WHAT THIS TASK INVOLVES » Using the entries that follow, write out the line containing "Task: Click the magnifying glass search icon", the line containing "1568x776 pixels.", and every line between them, exactly and nothing else.

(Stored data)
==============================

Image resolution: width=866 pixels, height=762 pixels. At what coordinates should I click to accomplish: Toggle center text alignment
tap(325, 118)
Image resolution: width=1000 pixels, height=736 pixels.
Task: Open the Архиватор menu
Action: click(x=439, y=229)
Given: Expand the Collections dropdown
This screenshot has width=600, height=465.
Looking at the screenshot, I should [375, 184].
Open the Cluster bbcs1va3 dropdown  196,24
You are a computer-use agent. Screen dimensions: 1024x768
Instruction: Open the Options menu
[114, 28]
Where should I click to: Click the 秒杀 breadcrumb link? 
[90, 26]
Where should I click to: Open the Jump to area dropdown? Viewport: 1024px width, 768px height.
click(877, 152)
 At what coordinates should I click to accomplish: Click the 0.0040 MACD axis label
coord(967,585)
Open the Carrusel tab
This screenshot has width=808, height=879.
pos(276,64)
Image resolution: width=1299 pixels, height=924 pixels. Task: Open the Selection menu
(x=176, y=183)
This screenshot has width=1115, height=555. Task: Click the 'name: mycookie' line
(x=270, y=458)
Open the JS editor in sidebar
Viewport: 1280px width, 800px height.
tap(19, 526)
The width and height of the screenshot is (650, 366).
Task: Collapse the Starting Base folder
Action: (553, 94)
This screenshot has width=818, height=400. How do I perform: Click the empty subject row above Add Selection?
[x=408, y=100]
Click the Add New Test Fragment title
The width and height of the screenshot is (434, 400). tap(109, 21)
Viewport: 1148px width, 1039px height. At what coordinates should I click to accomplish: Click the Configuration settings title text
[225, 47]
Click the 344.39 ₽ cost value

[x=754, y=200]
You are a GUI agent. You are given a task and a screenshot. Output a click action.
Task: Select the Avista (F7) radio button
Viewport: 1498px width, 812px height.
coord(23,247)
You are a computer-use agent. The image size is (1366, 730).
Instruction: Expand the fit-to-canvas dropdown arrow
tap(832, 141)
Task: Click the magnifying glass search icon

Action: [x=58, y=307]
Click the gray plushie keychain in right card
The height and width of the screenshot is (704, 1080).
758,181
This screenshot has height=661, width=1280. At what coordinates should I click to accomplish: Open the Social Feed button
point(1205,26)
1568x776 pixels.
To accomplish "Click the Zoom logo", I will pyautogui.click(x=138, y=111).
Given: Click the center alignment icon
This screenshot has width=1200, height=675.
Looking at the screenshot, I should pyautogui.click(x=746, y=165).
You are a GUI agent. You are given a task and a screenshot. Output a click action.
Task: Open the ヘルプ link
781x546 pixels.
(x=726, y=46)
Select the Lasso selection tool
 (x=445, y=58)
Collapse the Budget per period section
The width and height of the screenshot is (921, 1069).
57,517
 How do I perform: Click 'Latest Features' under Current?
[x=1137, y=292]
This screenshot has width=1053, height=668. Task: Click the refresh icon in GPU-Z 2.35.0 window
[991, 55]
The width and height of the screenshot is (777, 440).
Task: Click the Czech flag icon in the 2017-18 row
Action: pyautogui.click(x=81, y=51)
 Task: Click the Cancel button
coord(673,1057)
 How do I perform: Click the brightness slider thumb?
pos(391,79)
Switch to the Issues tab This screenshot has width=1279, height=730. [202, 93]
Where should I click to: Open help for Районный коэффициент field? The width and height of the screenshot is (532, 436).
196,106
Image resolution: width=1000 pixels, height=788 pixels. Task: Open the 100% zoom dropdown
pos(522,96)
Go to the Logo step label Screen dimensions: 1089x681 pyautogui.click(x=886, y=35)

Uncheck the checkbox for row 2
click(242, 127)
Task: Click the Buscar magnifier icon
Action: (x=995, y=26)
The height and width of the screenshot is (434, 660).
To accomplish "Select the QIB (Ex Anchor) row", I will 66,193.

==============================

YOUR RESPONSE »
Task: Click the magnifying glass search icon

Action: [x=58, y=307]
Click the gray plushie keychain in right card
The height and width of the screenshot is (704, 1080).
758,181
This screenshot has height=661, width=1280. At what coordinates should I click to accomplish: Open the Social Feed button
point(1205,26)
1568x776 pixels.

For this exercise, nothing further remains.